2008 Conversations

The aim was to create a time capsule of future thinking in New Zealand in 2008. We wanted to capture people today thinking about and imagining a kaleidoscope of ‘tomorrows’. This snapshot would then serve the twin purposes of acting as a research tool for Project 2058, and encouraging discussion about New Zealand’s long-term future. At the McGuinness Institute, we strongly believe that long-term thinking and sustainability require integration of ideas, disciplines, systems and minds. It was in this light that we embarked upon a project of bringing great minds together and recording their ideas.

If you have any questions or would like to find out more foresightnz@mcguinnessinstitute.org.

Conversations

  • Roger Dennis & Megan Hosking: A strategic innovation consultant and a designer question how far technology can take us, how far we really need to go and what wild cards we may face in the future.
  • David Young & Joe Williams: An historian and a High Court Judge tackle the big issues: climate change, population, our own diversity and how we will live together in an increasingly crowded world.
  • Suzi Kerr & Jacqueline Rowarth: An environmental economist and the director of Massey Agriculture discuss challenges facing New Zealand in the next 50 years and address how we can face and adapt to the ‘big picture’ as individuals.
  • Richard Randerson & Jo Randerson: A Bishop and a playwright, who are also father and daughter, look at changes over a generation, what we talk about around the barbeque and where they sit on a scale of hope to despair for our future.
  • Peggy Fairbairn-Dunlop & Joris de Bres: The Race Relations Commissioner and the Director of the Va’aomanu Pasifika at Victoria University address the status of environmental refugees and building and valuing diversity.

Methodology

We felt that previous dialogue in this area had only taken place as lectures, speeches or debates. These took the form of an expert sharing ideas, or placing people of opposing opinions against one another. Ultimately, we decided that the project should meet the goals of developing long-term integrated thinking about New Zealand, therefore the focus should rest on building consensus through dialogue and learning rather than focusing attention on the points we disagree on. In order to achieve this, we needed to find a medium that would encourage integration and involvement. After research and discussion of the concept, it was decided that the best format would be the long conversation.

Our process involved four stages. We agreed upon the concept, selected the participants, filmed the conversations, and finally decided what we should use of the resulting footage.

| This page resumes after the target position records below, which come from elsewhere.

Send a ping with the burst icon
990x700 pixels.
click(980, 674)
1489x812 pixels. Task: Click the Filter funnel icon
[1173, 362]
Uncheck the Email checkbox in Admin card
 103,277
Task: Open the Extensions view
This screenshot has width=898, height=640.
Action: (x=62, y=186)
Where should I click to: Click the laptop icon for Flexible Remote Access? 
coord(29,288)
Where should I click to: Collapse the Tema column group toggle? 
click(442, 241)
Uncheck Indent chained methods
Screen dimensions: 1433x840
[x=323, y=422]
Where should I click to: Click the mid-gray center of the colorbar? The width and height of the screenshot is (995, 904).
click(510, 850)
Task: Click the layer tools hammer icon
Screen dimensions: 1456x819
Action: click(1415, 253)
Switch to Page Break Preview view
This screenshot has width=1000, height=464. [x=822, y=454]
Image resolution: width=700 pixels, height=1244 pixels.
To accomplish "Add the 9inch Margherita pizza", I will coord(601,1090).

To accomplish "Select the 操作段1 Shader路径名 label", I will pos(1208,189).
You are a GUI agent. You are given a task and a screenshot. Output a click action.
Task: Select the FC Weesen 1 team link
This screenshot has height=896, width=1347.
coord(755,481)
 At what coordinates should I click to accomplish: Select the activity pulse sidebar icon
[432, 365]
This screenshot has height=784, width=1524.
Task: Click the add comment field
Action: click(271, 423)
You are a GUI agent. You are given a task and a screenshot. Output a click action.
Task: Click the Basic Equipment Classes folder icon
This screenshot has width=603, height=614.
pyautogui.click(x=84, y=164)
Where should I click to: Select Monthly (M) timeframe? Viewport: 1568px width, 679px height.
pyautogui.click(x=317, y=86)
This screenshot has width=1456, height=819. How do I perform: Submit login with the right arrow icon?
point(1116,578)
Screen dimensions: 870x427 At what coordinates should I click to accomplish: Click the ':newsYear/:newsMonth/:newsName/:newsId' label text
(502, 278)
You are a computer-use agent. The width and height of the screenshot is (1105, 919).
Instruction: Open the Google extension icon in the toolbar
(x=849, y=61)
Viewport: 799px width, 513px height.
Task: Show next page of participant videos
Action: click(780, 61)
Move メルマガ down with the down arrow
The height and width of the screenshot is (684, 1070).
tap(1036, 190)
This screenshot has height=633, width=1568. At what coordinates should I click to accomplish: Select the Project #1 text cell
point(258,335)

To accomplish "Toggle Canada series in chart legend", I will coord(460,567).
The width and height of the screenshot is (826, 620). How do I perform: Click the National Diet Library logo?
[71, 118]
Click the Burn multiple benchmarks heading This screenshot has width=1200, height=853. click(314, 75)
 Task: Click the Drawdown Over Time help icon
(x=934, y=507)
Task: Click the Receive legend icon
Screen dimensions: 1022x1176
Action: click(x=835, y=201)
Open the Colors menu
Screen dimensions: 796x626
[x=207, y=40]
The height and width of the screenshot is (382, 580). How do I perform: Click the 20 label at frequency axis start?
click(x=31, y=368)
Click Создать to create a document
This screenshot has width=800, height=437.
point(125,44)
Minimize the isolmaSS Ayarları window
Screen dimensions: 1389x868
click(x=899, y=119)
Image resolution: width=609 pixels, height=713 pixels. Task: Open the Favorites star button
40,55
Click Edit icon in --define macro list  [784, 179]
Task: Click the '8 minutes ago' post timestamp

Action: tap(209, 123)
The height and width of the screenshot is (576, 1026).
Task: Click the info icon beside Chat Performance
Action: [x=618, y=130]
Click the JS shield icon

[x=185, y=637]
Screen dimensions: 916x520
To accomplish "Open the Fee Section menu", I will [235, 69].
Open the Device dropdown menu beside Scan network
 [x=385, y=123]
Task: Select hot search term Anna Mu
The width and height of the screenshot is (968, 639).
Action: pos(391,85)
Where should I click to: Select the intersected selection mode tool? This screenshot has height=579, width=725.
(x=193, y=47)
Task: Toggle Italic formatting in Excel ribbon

  1. Concept – Several discussions took place from November 2007 in order to fine tune what shape and form this time capsule would take. The results of this discussion are outlined above.
  2. Selection – With an initial list of 80-100 possible candidates, we set out not to find the perfect people, rather the perfect combinations. It was important for us to provide a platform for the type of future thinkers not usually represented in mainstream media. As such, we wanted to showcase some of the great New Zealand minds already thinking about this area across a range of personalities, ethnicities, ages, backgrounds, disciplines and expertise. A long time was spent researching each of our possible candidates, and as the process went on it slowly became clearer who might or might not work well together. It was also important to us to avoid an overtly political stance; we wanted the ideas to be the focus rather than the politics. Additionally, we felt it was important that although these people would be experts in their respective fields, we would seek those whose thinking possessed great enough breadth and depth to enable them to be open and willing to explore new areas or ideas.
  3. Filming – Once the final ten conversationalists were chosen, filming began. It took place over the course of three days in June 2008 at Toi Poneke, Wellington’s Art Centre.
  4. Editing – Over 12 hours of footage was taken, with some conversations stretching to more than two hours. With such a wealth of raw material, the importance of focus became increasingly significant in order to ensure the project as a whole continued to reflect this ethos of integration and exploration.

Production Team

Jess Feast – Director, Producer, Editor

Jess Feast is a documentary filmmaker, best known to date for her award-winning documentary Cowboys and Communists. Feast studied and worked in theatre before researching her first documentary in the late 1990s. She worked as a director on a series about the 2000 Rockquest, which won both the Qantas and NZ Screen Award for best children’s programme. While living and working in Berlin, Feast came across the subject for her hour-long documentary, Cowboys and Communists. The film premiered at the 2007 New Zealand International Film Festival. The same year it won the Golden Key award for best documentary by a young filmmaker at Germany’s Kassel Documentary Film Festival. On returning to New Zealand, Feast worked as a development executive for Wellington production house The Gibson Group. She has directed segments for the award-winning arts programme The Living Room, TVNZ’s on-demand arts show The Gravy and Gather Round, a one-hour documentary about one of New Zealand’s biggest music events. Feast worked with Bret McKenzie and Jemaine Clement on Flight of the Conchords: A Texan Odyssey, a documentary about the comedy duo’s early attempts to break into the American music market. Feast’s most recent documentary is Black on Red, for TVNZ’s Artsville, which follows The Royal New Zealand Ballet’s trip to China. In 2008, Feast travelled with Oxfam to film residents of the Cartaret Islands of Papua New Guinea, to raise awareness about climate change.